Fragment uit een dataset:
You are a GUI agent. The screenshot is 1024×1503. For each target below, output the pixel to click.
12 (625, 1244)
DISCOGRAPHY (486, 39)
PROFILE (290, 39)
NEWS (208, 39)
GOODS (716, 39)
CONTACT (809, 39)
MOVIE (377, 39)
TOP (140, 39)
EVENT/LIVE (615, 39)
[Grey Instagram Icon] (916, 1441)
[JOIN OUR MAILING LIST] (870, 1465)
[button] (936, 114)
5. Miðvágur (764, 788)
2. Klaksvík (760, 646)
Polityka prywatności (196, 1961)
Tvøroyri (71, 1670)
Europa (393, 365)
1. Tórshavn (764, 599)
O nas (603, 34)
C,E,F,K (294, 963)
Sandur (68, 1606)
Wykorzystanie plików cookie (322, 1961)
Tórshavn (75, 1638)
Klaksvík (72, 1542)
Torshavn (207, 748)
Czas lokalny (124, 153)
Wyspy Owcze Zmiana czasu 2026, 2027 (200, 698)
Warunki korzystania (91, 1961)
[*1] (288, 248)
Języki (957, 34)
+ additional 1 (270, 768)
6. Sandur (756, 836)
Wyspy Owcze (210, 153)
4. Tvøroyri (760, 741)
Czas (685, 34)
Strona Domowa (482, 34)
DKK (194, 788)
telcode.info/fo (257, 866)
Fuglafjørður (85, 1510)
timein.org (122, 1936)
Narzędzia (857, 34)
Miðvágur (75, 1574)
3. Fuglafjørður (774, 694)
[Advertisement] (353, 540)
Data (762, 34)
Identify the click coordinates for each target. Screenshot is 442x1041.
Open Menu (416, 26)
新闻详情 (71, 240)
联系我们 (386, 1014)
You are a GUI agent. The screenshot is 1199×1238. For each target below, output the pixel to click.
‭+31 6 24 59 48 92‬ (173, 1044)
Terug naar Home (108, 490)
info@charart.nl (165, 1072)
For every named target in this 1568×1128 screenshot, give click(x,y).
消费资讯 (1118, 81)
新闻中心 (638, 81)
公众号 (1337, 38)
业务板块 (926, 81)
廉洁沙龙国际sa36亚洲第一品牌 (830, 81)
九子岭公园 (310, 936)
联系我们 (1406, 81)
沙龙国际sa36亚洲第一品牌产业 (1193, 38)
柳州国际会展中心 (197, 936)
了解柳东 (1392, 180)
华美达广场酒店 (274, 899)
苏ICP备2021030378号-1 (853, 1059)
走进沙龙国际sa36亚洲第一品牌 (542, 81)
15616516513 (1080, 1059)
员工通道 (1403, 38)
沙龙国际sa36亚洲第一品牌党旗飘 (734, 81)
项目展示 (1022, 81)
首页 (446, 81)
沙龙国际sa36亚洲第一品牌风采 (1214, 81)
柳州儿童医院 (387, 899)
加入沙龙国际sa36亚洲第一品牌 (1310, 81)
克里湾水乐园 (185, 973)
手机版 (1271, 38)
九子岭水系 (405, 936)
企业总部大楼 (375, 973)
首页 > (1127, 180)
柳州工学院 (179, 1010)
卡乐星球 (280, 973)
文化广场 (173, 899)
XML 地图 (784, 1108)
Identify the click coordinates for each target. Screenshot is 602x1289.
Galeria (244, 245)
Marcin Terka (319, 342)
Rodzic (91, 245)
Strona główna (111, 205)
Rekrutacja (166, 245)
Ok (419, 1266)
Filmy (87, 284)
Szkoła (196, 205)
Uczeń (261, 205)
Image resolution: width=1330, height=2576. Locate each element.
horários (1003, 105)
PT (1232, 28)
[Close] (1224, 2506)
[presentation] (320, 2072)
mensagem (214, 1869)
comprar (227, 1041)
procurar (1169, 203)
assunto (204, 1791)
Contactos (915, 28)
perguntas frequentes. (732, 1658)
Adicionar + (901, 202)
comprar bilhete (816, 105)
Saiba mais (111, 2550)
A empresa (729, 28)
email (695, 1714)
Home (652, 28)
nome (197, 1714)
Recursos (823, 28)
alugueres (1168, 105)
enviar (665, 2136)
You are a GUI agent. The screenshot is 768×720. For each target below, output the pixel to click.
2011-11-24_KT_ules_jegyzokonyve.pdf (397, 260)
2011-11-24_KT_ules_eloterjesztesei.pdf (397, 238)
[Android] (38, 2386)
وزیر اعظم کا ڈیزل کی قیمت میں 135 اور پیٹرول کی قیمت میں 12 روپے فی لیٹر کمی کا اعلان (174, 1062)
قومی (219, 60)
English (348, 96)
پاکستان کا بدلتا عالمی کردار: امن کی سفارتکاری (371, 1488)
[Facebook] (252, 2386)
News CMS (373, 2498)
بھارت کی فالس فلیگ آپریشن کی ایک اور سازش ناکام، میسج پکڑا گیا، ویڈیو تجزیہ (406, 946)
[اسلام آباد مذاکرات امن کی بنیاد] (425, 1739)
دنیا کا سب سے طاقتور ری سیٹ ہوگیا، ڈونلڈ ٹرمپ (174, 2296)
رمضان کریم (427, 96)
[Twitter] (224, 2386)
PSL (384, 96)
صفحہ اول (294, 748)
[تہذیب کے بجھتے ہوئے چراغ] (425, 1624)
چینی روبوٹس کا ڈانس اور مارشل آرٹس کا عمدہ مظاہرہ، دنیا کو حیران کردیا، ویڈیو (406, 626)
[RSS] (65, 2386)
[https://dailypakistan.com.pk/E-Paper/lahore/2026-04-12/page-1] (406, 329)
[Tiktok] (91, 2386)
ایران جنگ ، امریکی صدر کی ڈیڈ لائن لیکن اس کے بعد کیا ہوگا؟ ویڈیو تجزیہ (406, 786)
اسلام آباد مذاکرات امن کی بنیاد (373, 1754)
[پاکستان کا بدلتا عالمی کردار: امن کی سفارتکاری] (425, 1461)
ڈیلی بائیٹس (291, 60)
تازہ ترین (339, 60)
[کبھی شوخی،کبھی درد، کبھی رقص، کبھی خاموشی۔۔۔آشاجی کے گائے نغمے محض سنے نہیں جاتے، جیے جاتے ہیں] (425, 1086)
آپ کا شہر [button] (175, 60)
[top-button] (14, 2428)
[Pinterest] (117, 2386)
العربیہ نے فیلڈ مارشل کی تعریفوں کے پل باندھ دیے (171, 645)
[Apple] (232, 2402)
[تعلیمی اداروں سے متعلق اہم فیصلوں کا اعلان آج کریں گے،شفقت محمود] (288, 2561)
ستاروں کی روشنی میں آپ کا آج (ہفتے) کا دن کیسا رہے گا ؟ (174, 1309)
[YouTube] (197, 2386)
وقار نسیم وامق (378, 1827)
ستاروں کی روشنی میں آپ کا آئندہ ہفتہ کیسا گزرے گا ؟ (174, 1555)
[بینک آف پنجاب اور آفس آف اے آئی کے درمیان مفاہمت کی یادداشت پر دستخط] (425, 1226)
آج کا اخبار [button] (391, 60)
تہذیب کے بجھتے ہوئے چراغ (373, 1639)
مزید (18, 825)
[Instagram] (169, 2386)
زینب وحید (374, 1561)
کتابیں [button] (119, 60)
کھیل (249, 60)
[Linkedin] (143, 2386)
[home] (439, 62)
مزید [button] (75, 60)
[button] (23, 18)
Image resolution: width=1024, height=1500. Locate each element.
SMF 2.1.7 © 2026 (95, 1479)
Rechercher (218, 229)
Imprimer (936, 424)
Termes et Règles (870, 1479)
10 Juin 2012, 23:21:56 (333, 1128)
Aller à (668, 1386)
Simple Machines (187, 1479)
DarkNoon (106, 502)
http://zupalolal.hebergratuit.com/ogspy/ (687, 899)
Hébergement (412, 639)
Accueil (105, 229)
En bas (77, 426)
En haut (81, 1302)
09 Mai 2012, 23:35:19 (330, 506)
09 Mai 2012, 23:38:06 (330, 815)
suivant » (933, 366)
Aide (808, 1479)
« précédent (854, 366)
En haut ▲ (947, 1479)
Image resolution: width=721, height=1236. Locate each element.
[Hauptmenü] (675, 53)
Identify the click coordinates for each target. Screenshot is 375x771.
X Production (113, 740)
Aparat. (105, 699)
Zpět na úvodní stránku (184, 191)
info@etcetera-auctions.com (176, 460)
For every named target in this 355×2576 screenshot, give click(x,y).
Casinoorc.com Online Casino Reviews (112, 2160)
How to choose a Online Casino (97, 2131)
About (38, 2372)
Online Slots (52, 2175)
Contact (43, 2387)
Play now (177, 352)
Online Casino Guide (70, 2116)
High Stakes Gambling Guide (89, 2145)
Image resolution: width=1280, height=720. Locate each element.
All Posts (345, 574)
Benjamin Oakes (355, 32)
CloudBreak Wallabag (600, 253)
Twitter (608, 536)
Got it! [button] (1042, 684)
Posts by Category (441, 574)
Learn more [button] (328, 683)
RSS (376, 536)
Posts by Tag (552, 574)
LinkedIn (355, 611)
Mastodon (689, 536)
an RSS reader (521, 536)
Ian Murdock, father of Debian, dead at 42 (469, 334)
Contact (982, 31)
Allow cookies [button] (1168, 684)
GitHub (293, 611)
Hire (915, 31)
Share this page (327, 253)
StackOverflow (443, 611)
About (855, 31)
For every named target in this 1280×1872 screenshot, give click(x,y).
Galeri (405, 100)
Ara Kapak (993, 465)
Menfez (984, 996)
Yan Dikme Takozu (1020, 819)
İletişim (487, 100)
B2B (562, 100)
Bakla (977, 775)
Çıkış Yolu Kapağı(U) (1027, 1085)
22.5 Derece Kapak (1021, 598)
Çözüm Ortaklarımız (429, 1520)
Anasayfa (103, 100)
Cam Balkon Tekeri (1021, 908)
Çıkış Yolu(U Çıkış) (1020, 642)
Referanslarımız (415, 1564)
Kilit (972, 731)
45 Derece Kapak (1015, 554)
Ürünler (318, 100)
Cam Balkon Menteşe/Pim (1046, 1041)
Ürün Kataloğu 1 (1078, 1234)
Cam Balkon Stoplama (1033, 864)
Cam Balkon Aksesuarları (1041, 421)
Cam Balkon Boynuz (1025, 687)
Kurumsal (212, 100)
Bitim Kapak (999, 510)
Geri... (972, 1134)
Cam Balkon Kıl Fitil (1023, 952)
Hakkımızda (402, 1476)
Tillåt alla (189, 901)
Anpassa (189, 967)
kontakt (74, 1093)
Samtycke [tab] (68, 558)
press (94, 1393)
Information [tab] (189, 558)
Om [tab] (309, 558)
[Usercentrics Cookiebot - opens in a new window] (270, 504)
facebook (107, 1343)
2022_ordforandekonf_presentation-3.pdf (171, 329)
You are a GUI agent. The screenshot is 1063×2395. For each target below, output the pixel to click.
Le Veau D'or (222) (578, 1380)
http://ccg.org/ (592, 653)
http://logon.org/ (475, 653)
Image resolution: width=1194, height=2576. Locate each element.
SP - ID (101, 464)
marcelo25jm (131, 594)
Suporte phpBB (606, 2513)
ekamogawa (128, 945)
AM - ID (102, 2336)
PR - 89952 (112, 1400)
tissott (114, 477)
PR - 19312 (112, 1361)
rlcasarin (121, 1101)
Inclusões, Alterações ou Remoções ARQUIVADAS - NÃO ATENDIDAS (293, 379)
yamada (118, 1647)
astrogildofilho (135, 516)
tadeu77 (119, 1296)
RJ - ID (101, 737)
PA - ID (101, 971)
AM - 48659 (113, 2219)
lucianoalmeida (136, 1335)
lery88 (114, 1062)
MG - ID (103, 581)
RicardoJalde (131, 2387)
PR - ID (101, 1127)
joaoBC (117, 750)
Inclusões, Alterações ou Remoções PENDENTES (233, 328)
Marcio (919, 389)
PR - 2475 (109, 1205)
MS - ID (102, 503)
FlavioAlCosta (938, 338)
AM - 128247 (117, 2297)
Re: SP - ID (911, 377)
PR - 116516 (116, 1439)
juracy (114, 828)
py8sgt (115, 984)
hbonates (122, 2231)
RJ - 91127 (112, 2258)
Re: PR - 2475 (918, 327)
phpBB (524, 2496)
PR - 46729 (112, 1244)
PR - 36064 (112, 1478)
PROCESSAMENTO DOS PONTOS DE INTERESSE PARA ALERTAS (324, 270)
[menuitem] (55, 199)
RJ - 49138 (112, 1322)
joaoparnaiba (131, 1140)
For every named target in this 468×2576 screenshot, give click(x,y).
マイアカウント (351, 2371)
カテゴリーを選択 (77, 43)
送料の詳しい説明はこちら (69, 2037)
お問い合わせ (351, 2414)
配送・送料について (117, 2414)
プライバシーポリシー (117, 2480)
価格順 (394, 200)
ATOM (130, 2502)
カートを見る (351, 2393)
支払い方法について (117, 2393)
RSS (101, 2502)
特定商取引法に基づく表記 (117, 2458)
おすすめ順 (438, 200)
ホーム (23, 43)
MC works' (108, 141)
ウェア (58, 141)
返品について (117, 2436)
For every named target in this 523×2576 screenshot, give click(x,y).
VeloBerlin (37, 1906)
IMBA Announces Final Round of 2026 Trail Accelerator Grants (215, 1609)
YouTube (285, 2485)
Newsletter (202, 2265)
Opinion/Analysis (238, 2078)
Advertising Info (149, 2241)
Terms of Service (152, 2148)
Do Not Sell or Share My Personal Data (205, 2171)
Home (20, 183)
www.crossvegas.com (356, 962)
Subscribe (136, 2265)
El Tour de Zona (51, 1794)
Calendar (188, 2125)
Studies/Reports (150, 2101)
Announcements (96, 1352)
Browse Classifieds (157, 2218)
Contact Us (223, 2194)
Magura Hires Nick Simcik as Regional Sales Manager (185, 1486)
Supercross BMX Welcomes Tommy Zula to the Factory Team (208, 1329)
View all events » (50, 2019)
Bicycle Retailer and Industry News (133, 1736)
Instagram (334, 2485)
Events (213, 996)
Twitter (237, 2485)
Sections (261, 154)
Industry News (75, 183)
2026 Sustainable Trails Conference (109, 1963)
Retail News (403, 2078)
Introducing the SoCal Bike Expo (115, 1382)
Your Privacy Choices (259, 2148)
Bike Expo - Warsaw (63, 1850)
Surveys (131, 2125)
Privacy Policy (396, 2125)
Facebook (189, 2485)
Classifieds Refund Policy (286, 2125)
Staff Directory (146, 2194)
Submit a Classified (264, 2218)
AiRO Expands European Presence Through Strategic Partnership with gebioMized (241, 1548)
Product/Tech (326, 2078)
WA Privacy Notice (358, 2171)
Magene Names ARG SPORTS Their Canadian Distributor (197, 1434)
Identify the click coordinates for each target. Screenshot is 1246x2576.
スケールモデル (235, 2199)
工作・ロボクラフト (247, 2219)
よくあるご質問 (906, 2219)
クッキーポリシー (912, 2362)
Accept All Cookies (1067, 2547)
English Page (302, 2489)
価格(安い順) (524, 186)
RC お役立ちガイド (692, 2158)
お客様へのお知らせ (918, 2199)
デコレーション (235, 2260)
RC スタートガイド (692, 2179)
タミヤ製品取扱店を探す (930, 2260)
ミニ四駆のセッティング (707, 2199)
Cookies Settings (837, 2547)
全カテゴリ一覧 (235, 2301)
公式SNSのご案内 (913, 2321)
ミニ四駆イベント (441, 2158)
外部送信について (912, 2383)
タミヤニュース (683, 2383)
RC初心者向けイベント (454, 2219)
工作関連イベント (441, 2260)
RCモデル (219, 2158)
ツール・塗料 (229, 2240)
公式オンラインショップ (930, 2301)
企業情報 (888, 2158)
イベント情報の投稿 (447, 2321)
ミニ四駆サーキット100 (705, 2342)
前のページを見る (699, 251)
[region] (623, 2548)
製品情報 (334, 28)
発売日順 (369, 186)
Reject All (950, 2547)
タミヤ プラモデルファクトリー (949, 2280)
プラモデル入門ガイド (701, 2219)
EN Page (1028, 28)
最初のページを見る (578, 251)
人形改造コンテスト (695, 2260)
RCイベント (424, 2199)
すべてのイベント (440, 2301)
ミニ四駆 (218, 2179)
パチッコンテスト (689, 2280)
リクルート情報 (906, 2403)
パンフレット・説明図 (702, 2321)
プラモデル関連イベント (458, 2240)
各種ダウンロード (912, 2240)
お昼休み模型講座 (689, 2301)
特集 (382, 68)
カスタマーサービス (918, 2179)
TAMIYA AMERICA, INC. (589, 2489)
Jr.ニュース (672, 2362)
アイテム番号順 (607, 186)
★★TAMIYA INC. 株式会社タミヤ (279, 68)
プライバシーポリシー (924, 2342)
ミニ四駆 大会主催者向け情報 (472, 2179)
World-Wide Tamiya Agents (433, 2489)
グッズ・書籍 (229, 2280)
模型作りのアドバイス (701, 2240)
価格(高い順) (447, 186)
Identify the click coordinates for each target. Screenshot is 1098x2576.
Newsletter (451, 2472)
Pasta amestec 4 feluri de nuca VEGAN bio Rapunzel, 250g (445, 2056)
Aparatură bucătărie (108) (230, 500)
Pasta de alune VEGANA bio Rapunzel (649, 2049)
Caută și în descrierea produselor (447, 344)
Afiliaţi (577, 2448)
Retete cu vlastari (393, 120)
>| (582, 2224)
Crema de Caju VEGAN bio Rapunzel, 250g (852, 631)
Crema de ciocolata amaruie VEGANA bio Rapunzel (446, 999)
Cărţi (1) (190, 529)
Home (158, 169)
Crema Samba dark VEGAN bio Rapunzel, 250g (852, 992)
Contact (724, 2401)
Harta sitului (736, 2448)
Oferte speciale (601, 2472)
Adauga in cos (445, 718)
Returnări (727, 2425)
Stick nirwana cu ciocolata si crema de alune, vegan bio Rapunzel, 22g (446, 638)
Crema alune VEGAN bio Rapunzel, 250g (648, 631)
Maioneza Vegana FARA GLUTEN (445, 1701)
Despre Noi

Opdracht: Neem de vermeldingen opnieuw over vanaf de regel met "デコレーション (235, 2260)" tot en met de regel met "工作関連イベント (441, 2260)", en vervang daarbij "タミヤニュース" door "タミヤ新着情報". Laat al het overige ongewijzigd.

Antwoord:
デコレーション (235, 2260)
RC スタートガイド (692, 2179)
タミヤ製品取扱店を探す (930, 2260)
ミニ四駆のセッティング (707, 2199)
Cookies Settings (837, 2547)
全カテゴリ一覧 (235, 2301)
公式SNSのご案内 (913, 2321)
ミニ四駆イベント (441, 2158)
外部送信について (912, 2383)
タミヤ新着情報 (683, 2383)
RC初心者向けイベント (454, 2219)
工作関連イベント (441, 2260)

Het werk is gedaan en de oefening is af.